Bien que plusieurs études aient déjà mis en avant la pertinence de la bande P pour estimer des biomasses jusqu'à 300 t/ha (tonnes par hectare), les possibilités d'extension à la gamme 300-500 t/ha, fréquente pour les forêts tropicales, restent à démontrer.

Outre leur densité élevée, les forêts tropicales se situent très souvent sur des terrains à forte topographie, ajoutant une difficulté importante pour l'utilisation des mesures SAR.

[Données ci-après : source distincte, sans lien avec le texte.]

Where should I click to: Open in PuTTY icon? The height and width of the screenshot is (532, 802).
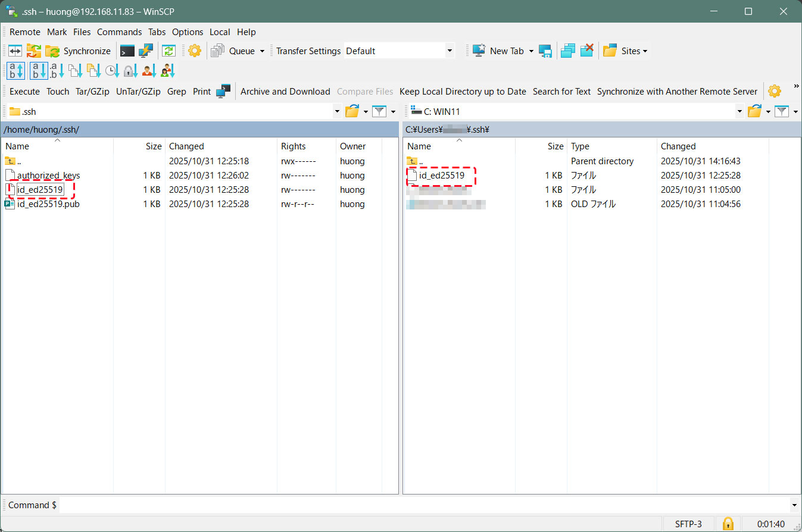[x=146, y=51]
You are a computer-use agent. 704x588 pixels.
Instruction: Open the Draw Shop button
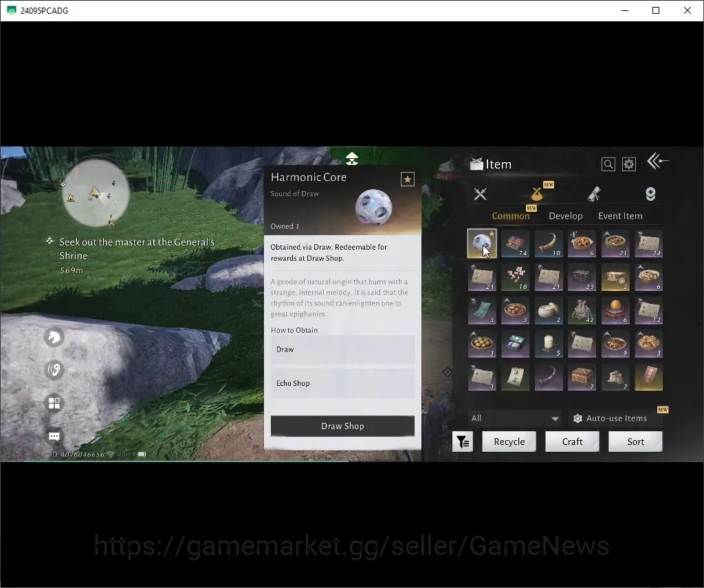click(342, 426)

Initié par des travaux de modélisation électromagnétique et développé à partir de données récentes issues de la campagne aéroportée en Guyane, un nouvel indicateur est proposé, permettant de minimiser les perturbations dues à la topographie et d'obtenir une sensibilité à la biomasse exploitable pour les algorithmes d'inversion.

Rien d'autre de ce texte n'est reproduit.